Sales drop as prices rise
Property sales in Hong Kong fell 23 per cent last month from September, the first month-on-month decline in seven months, as buyers turned cautious after the sharp price rises of the past few months.
Property agents warned that the downturn in sales was not yet over and predicted that sales of all properties this month would fall to about 9,500 from last month's 11,112 deals and September's 14,437.
Last month's figure, however, better reflected market activity in September because of the four-week time lag between transactions and registrations. Total volume was still 10.3 per cent higher than a year ago.
Total sales value fell 32.21 per cent month on month to HK$45.45 billion.
Market sentiment had turned weak as prices rose, banks tightened lending on luxury housing and the government warned bankers to monitor the housing market more closely, agents said.
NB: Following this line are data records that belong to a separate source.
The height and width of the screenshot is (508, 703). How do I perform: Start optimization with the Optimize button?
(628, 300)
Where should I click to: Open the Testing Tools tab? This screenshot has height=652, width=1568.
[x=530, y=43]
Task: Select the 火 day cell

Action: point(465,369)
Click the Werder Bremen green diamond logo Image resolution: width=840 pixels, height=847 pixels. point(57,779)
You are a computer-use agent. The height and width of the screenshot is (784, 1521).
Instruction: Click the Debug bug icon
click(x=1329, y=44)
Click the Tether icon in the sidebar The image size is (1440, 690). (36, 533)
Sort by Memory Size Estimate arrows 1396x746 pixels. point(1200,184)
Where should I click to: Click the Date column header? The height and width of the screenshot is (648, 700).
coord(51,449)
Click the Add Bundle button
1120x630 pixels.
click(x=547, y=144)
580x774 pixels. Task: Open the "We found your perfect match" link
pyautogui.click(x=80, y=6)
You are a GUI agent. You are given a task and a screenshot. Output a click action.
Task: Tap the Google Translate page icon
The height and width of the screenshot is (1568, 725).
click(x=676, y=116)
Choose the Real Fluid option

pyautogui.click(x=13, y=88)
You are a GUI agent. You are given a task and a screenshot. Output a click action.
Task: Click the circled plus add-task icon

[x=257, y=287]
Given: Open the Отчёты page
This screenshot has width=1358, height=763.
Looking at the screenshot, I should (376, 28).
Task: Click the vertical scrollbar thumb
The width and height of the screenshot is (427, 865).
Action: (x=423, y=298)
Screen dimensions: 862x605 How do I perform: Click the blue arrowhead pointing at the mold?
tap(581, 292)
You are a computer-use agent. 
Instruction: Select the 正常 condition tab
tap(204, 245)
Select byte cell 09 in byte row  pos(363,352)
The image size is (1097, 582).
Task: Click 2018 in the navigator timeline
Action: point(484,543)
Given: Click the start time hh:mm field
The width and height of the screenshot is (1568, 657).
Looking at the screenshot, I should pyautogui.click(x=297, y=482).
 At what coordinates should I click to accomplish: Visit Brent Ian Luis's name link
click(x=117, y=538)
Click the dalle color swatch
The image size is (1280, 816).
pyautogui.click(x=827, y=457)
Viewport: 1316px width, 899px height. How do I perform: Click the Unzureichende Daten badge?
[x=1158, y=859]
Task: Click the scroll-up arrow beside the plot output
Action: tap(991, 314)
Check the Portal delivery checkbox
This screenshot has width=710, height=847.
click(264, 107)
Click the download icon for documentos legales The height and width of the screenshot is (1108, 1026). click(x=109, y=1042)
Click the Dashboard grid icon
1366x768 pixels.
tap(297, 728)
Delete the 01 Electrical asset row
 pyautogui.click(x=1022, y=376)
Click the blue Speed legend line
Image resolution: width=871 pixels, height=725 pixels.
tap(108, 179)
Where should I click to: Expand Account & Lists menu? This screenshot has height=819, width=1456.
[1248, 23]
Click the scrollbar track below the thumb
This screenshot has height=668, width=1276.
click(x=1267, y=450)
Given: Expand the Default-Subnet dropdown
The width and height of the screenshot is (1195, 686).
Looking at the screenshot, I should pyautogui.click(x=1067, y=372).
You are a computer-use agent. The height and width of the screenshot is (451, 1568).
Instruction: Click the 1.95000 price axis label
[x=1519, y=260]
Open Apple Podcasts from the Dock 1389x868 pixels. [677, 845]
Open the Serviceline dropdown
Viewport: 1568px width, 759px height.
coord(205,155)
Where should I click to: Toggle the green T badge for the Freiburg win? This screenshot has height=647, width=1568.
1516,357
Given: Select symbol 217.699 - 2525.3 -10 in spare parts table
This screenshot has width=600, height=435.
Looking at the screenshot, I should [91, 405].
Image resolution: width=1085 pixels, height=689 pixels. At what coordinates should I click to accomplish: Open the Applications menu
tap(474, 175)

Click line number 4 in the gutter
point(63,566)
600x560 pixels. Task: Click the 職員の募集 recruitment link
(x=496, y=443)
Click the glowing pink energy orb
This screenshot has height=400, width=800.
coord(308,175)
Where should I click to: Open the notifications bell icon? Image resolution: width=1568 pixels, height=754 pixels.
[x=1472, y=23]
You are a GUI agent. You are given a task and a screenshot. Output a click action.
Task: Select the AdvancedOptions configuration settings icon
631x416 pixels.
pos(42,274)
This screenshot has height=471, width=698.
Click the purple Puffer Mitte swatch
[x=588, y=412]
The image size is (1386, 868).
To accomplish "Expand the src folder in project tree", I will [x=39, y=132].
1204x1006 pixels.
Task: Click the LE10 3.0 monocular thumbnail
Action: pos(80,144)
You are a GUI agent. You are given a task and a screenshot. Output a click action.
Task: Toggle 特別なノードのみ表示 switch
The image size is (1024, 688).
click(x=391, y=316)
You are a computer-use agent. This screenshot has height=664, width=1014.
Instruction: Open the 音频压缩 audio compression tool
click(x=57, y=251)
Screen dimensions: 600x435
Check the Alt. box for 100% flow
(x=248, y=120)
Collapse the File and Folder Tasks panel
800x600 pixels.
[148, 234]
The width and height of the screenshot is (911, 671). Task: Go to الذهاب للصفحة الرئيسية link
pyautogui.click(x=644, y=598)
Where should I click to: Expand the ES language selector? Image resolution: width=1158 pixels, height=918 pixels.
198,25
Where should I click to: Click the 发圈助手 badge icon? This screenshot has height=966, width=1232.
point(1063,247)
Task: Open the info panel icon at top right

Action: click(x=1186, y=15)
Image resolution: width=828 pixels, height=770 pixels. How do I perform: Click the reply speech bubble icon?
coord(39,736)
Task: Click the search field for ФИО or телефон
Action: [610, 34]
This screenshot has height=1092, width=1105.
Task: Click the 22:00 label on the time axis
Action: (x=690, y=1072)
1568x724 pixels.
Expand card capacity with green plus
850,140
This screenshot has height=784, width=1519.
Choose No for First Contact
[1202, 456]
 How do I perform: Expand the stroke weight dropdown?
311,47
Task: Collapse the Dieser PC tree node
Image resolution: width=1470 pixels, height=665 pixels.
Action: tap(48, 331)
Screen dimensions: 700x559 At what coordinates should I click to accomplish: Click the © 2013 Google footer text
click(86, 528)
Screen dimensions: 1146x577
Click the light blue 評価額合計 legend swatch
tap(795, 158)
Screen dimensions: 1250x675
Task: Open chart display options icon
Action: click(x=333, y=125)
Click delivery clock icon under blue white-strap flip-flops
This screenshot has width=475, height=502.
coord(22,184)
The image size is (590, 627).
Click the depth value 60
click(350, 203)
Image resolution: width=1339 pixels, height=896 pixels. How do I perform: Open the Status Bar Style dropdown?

Of the total transactions, 83.7 per cent was for residential units, with the balance being commercial and retail sales. Home sales fell 24.3 per cent month on month to 9,300, with the value of sales falling 35.31 per cent to HK$36.33 billion.
Patrick Chow Moon-kit, the head of Ricacorp Properties' research team, said the decline in total property transactions was because of cooler buying sentiment following sharp rises in prices this year.
In the mass housing market, prices have risen 28 per cent so far this year, while luxury home prices have shot up about 40 per cent - which prompted the government to ask banks to cut loan to value ratios from 70 per cent to a maximum of 60 per cent on flats valued at HK$20 million or more.
Looking ahead, agents said home transactions would continue to fall. Midland Realty's chief analyst, Buggle Lau Ka-fai, said the number of secondary transactions at 35 housing estates monitored by the agency during the week to November 1 dropped 24.3 per cent to 159, compared with a week earlier.
'Some home seekers have become more cautious about the market outlook, as they fear that the government will change the housing policy,' Lau said.
In addition many sellers remained unwilling to cut their asking prices, leading to a slowdown in home sales, he said.
Financial Secretary John Tsang Chun-wah told developers at a closed-door meeting last week the government would not rule out intervening in the property market if it became unfair to buyers. Chief Executive Donald Tsang Yam-kuen said two days later he was concerned about recent sales tactics and prices.